* [CHALLENGE]:
Pick out every line in the collected data below that contains the word "sidebar", and copy each one.

(Collected data)
= = = =
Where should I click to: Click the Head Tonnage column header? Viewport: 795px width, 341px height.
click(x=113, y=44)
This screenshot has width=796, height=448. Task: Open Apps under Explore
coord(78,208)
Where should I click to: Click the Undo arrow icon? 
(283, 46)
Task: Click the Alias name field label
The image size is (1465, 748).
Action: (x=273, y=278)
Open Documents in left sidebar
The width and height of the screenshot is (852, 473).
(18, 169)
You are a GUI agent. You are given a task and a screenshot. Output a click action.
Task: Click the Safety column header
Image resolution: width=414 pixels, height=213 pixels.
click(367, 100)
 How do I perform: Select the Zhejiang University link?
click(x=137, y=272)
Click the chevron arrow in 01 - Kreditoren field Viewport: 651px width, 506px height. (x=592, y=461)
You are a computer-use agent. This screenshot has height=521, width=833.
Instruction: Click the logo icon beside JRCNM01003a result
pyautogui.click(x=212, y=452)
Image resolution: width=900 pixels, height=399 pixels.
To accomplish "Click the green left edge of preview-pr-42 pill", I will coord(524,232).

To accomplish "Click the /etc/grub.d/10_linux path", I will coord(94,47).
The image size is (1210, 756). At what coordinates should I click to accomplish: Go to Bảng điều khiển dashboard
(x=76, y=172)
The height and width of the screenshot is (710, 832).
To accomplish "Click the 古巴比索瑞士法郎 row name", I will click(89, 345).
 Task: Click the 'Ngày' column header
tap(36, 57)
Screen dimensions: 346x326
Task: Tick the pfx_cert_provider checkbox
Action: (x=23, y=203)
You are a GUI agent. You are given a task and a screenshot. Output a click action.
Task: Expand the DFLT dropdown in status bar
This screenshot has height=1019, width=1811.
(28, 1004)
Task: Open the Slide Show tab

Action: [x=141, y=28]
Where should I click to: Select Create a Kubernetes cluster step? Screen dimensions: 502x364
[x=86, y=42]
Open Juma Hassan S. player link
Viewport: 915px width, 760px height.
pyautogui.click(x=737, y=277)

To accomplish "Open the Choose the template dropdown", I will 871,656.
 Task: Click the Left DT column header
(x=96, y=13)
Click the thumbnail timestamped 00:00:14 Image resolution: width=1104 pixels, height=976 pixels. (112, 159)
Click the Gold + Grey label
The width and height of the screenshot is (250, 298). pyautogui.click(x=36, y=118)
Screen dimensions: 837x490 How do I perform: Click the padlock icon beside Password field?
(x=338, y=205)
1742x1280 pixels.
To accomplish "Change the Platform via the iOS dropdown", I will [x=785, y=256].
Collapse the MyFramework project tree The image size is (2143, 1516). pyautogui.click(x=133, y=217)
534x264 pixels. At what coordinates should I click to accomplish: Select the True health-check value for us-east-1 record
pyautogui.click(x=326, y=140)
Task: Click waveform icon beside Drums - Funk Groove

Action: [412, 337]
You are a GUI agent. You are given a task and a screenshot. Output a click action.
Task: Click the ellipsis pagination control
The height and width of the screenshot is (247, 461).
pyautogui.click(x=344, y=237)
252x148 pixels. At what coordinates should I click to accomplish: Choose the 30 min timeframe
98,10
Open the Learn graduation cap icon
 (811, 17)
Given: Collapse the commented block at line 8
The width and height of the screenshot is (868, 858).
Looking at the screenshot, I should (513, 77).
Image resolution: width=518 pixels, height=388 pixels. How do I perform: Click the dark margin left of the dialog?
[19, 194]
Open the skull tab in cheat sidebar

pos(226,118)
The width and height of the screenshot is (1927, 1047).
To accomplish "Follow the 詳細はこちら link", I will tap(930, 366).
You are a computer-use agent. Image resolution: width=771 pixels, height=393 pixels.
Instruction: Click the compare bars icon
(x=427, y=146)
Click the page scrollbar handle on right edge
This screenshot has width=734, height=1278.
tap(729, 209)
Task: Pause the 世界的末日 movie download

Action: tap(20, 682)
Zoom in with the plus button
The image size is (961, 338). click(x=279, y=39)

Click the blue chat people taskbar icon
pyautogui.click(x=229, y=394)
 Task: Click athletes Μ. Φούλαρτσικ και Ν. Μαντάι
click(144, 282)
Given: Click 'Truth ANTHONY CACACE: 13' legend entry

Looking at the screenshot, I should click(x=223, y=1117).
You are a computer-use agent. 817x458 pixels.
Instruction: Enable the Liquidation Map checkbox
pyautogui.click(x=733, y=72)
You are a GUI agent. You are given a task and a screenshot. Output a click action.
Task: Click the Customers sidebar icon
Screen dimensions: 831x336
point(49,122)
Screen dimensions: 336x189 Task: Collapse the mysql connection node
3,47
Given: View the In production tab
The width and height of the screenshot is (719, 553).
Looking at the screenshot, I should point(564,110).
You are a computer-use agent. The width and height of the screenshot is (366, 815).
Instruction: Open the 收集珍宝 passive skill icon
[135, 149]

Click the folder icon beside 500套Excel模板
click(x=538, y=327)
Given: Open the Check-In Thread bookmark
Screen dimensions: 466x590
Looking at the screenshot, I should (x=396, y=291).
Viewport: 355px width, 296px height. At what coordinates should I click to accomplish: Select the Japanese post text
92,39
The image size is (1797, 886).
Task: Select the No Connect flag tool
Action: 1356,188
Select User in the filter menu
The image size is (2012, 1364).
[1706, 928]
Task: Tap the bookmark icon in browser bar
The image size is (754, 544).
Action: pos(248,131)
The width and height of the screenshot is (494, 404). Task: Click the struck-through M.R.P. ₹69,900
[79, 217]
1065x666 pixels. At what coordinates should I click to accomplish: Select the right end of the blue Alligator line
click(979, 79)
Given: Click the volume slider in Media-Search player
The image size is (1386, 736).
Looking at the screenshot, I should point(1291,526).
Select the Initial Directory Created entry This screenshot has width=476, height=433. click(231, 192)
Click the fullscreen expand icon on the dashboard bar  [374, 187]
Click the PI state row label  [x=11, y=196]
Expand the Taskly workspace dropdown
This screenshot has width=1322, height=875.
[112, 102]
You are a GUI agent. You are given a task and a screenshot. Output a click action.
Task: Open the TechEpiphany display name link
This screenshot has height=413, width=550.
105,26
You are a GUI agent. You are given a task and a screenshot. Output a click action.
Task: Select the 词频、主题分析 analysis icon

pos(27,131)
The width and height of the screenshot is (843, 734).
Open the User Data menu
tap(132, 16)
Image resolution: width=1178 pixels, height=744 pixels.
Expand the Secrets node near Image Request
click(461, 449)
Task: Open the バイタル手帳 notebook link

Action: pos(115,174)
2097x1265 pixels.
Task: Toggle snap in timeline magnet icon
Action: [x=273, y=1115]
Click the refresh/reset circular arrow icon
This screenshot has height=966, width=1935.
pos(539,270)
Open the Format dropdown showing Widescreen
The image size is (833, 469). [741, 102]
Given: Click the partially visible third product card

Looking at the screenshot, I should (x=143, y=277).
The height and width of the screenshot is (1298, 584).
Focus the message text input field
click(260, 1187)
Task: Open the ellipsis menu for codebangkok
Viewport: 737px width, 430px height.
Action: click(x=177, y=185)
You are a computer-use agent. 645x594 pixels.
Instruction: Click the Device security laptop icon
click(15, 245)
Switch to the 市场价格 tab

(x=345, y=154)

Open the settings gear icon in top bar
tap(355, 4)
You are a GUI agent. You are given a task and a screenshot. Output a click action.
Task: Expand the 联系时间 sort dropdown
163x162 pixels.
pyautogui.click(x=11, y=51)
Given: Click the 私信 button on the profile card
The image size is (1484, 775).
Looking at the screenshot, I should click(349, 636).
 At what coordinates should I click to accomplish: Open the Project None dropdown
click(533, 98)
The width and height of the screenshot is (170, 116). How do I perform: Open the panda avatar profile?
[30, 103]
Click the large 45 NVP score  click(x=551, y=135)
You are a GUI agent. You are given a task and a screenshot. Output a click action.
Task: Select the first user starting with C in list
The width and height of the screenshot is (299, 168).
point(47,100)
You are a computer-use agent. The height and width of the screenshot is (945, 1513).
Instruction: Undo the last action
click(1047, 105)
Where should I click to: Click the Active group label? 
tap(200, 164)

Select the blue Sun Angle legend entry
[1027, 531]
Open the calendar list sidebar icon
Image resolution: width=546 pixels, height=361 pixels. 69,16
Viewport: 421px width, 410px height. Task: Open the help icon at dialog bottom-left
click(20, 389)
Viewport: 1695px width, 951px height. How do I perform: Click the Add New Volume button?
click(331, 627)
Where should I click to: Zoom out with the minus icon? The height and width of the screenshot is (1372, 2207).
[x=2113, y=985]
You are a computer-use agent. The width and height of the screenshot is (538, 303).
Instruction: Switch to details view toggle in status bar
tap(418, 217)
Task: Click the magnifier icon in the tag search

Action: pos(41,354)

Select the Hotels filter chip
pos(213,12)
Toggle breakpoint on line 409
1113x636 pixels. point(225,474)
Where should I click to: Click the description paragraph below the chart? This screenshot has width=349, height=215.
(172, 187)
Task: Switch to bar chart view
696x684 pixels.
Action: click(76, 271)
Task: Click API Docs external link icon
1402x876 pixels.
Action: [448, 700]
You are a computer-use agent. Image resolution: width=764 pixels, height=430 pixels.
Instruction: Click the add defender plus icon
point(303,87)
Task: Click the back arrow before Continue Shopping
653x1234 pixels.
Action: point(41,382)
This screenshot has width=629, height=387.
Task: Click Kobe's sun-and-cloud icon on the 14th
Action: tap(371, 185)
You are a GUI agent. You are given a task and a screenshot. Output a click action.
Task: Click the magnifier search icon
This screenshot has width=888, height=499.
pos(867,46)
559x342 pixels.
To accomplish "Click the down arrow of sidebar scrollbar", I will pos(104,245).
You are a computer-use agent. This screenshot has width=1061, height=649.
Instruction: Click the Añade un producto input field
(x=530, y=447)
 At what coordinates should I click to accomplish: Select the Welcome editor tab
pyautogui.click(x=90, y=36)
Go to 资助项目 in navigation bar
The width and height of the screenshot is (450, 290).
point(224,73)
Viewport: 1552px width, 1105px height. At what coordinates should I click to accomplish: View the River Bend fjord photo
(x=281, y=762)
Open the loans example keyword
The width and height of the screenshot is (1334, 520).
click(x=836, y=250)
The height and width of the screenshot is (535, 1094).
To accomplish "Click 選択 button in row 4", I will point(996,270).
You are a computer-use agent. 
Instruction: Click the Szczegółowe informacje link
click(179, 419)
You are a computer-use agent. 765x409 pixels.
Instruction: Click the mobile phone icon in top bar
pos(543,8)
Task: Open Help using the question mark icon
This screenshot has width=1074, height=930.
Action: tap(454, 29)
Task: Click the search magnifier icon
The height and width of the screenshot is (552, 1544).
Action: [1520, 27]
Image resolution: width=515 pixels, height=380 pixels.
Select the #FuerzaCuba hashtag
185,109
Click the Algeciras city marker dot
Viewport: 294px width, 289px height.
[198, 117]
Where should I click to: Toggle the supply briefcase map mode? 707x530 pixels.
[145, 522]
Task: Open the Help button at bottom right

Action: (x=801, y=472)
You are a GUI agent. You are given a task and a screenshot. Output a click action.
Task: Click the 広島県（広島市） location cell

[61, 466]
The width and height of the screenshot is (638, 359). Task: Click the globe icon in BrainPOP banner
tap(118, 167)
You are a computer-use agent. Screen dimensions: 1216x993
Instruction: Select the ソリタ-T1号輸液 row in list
= = = =
* [THE RESULT]:
Open Documents in left sidebar
Open the skull tab in cheat sidebar
Task: Click the Customers sidebar icon
Open the calendar list sidebar icon
To accomplish "Click the down arrow of sidebar scrollbar", I will pos(104,245).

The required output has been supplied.